Run each check in order. **If a check fails, automatically install and re-verify — do not wait for the user.** Only stop if a requirement cannot be met automatically (unsupported hardware, insufficient RAM/CPU).

#### Supported Hardware

`HARDWARE_PROFILE` is a **blueprint setting**, not a string that `nvidia-smi` always prints verbatim. For **discrete GPUs**, match the GPU model from `nvidia-smi` / `lspci` to a row below. **IGX-THOR** and **DGX-SPARK** are **whole-system platforms** (kits/boards): set the profile from product/SKU or vendor docs if you already know the machine type; `nvidia-smi` shows the **on-board NVIDIA GPU name** (e.g. a Thor-class or Spark system GPU), not the text `IGX-THOR` or `DGX-SPARK`. On **DGX Spark**, unified memory can make some `nvidia-smi` memory fields show **Not Supported**; driver and device listing should still be checked per [DGX Spark user guide](https://docs.nvidia.com/dgx/dgx-spark/).

Valid values: `H100, L40, L40S, L4, A6000, RTXA6000, RTXA6000ADA, RTXPRO6000BW, IGX-THOR, DGX-SPARK`. All profiles include tuned `max_streams_supported` for 2D, 3D, and MV3DT modes.

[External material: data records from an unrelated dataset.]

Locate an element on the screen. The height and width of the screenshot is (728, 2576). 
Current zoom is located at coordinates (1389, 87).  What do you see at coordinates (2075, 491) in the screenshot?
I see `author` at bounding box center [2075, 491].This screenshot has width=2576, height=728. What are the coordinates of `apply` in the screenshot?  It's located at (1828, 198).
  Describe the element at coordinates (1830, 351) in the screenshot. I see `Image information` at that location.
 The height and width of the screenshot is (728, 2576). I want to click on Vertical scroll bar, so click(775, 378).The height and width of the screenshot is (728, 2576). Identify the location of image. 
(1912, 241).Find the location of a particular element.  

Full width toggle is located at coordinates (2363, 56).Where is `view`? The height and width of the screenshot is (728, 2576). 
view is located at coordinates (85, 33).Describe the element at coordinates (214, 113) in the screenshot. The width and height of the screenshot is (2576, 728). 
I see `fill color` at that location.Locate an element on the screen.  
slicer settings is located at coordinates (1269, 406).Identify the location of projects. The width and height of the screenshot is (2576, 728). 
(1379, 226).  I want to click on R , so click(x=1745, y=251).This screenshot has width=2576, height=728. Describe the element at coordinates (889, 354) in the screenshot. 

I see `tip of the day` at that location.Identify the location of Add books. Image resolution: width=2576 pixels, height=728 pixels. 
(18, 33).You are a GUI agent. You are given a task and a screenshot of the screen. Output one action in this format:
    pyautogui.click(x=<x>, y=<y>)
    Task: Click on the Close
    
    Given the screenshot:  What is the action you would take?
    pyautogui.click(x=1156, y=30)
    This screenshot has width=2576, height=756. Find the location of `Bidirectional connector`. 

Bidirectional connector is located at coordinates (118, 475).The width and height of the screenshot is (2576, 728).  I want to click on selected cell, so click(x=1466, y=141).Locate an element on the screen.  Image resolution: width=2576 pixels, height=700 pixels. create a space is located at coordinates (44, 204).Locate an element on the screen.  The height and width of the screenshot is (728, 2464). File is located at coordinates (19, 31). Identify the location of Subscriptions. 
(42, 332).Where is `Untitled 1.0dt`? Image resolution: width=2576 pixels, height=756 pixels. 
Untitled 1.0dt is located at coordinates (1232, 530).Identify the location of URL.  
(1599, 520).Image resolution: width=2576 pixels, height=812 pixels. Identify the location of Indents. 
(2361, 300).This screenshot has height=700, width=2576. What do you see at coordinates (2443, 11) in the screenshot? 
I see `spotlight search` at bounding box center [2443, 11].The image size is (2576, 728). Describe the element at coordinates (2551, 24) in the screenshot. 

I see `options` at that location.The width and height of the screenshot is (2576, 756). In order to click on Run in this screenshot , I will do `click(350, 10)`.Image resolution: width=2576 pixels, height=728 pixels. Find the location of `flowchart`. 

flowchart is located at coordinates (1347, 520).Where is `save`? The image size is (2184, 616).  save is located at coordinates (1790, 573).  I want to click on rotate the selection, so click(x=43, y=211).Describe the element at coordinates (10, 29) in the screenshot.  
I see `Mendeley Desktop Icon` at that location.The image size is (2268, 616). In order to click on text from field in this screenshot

| Discrete GPU (typical `nvidia-smi` name) | HARDWARE_PROFILE |
|---|---|
| RTX PRO 6000 Blackwell | `RTXPRO6000BW` |
| RTX 4500 Blackwell | `RTX4500` — 32 GB; see [alerts.md § RTX 4500](alerts.md#rtx-4500-32-gb) for the required `LLM_MODE=remote` + RT-VLM sizing overrides |
| H100 (NVL, SXM HBM3) | `H100` |
| RTX A6000 Ada Generation | `RTXA6000ADA` |
| RTX A6000 (Ampere) | `RTXA6000` |
| A6000 (generic alias) | `A6000` |
| L40S | `L40S` |
| L40 | `L40` |
| L4 | `L4` |
| Platform: NVIDIA IGX Thor (kit / board) | `IGX-THOR` |
| Platform: NVIDIA DGX Spark | `DGX-SPARK` |

> **Do NOT use a higher profile on lower-profile hardware** (e.g. `H100` on an `L4`) — the env file warns against this directly.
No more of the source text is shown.